In January 2016, three Indian banks’ and a pharmaceutical company’s computer systems were infected by ransomware. The attacker asked for 1 bitcoin (about $905) for each infected computer, and then used unprotected desktop interface to infect other connected computers from remote. These corps lost several million dollars due to the huge number of infected computers .

2. Hollywood Presbyterian Medical Center paid a $17,000 ransom in bitcoin

February 5th 2016, Hollywood Presbyterian Medical Center paid a $17,000 ransom in bitcoin to a hacker who seized control of the hospital’s computer systems and would give back access only when the money was paid. Two hospitals in Ottawa and in Ontario were attacked by ransomware later on.

3. Schools attacked by ransomware and paid $8,500 in the U.S.

In February 2016, several schools’ computer systems were attacked by ransomware. The hacker took control of the intranet and servers, and asked for 20 bitcoin. These school ended up paying the anonymous hacker $8,500 to get their IT systems back.

4. In-Email ransomware “Locky” widely spreaded

In the mid-February, a new ransomware “Locky” started to spread out via email. 7 out of 10 malicious email attachments delivered Locky in Q2 2016. Once users activated the file attached in the email, their files were encrypted and had to pay the distributor a certain ransom to decrypt these files.

5. Yahoo and Google banned by US congress due to increased ransomware attacks

May 2016, a series of ransomware attacks on the House of Representatives have led US congress to ban using Yahoo Mail and Google hosted-apps, and warned their members about being caution of Internet security.

6. Ransomware attacks cost big amount of ransom in Hong Kong

In October, 2016, 277 ransomware attacks were reported to Government Computer Emergency Response Team in Hong Kong, China.
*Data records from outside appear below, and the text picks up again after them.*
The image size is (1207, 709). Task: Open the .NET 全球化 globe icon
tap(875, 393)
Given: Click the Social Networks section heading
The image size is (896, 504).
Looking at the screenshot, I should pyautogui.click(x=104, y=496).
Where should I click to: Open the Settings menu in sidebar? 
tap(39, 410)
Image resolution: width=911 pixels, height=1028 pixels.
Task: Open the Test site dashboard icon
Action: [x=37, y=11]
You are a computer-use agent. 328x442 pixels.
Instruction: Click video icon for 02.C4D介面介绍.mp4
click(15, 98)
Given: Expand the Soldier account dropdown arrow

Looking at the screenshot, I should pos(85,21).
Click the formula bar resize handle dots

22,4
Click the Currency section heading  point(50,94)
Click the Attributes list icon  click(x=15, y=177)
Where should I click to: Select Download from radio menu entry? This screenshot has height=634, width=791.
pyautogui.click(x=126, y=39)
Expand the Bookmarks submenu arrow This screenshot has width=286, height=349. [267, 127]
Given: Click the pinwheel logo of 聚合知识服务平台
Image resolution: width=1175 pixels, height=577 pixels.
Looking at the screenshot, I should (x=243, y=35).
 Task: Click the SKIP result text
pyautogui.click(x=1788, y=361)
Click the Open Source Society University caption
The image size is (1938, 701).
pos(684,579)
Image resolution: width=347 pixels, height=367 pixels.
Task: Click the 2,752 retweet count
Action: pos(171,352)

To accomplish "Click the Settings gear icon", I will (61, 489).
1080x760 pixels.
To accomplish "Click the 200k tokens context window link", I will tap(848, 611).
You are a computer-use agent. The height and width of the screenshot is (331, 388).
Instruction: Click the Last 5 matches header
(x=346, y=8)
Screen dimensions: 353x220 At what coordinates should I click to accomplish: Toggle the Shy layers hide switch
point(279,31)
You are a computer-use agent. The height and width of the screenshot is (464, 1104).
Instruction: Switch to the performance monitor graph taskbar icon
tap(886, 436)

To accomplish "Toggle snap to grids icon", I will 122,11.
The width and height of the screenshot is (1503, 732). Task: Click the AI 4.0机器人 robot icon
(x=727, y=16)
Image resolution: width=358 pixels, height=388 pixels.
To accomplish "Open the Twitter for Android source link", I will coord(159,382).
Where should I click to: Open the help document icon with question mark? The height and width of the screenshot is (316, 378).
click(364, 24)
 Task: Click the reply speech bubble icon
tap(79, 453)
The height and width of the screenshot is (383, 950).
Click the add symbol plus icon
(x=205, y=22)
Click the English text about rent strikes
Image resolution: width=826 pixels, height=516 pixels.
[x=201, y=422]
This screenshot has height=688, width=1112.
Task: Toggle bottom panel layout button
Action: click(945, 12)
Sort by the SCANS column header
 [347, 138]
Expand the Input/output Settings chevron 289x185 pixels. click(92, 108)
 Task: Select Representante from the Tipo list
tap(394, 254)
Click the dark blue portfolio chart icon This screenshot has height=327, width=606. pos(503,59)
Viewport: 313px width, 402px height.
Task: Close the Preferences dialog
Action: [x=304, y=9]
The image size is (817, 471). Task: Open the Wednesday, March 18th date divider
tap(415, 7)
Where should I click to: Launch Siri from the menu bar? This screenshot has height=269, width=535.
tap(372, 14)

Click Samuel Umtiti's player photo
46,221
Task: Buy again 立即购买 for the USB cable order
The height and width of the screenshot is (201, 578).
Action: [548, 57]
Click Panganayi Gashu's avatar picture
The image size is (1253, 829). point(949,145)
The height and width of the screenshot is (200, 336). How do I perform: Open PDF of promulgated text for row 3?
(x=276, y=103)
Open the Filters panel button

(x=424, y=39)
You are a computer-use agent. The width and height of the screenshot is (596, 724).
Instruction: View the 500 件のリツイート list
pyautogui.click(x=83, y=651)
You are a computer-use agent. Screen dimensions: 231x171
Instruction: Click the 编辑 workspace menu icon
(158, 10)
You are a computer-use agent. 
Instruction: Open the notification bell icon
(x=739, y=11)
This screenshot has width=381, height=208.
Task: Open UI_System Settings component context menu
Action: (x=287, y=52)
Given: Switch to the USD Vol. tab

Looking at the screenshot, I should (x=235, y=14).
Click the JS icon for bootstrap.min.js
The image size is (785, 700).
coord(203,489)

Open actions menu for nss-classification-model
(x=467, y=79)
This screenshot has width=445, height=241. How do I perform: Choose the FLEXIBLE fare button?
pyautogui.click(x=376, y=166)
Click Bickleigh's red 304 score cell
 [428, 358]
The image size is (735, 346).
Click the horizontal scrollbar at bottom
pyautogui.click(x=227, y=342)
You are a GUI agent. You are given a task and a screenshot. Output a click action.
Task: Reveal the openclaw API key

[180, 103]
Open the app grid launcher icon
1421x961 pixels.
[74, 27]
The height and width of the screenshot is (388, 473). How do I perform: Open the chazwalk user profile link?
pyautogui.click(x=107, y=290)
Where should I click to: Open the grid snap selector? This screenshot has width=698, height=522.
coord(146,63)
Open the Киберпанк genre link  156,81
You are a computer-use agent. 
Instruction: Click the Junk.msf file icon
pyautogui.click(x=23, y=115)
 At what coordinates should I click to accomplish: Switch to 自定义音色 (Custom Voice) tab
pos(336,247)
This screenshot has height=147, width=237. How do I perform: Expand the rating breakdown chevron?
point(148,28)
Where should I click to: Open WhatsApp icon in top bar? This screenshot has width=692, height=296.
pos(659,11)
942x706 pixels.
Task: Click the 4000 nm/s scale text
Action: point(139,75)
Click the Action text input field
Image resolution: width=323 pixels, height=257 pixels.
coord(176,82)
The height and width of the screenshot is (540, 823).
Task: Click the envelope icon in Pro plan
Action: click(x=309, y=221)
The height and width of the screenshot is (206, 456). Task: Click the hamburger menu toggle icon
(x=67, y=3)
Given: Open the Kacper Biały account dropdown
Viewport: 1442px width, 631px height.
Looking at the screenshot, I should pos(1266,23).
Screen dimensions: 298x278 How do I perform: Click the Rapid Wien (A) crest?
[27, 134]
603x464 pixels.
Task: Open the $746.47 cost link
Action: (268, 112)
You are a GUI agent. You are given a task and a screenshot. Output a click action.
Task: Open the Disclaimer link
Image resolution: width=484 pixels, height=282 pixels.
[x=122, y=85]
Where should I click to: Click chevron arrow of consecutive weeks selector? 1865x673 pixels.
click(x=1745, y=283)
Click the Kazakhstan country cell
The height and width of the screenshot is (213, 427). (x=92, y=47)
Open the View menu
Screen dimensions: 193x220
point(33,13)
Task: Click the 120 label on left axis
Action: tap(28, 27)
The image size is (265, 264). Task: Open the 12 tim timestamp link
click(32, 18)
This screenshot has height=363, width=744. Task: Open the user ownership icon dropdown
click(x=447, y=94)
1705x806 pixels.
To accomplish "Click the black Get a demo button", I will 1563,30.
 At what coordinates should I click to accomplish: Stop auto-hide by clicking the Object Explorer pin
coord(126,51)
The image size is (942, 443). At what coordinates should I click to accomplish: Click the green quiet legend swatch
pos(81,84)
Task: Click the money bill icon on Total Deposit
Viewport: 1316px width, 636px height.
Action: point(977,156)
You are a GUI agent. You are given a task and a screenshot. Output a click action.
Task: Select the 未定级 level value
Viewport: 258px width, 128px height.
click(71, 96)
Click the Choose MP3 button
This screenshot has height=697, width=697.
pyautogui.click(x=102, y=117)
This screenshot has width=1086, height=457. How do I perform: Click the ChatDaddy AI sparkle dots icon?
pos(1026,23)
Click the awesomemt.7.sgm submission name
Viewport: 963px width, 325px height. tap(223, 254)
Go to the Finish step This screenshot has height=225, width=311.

Most of the malware were hidden in email attachments and disguised as bills or receipts to trick users to click. The victims included the Marine Department of Hong Kong and Deloitte, one of the biggest accounting firms in the world.

7. Locky attacks users via social networks

In November 2016, other than emails, Locky began to transmit through social networks such as Facebook, LinkedIn with images contained malicious application. The file could be automatically downloaded while users were browsing, and installed once users clicked to check.

8. Free ride? San Francisco public transportation system hacked by ransomeware

November 2016, San Francisco public transportation system Muni was hacked and requested for a $73,000 ransom in bitcoin to get back encrypted data. SFMTA (The San Francisco Municipal Transportation Authority) refused to pay the ransom and shut down the fair system. They lost about $559,000 in fares per day.

We can see that ransomeware is terrifying and collecting money illegally around the world. However, it’s almost impossible to decrypt the infected files by yourself, even for people with high information technology skills. There are 4 ways to prevent being infected by ransomware.

Four Ways to prevent ransomeware infection

1. Don’t download, or install any suspicious files (even from someone you know)
2. Install 360 Total Security and update regularly to have the most updated malware database
3. Beware of any warning messages from 360 Total Security
4. Back up files and save in different locations

(Read: What can I do if my files were infected already?)

While fighting with all the cyber crimes, it’s always better to prevent than cure. 360 Total Security commits to stand in the front line and battle with these disgraceful activities to protect our users as always.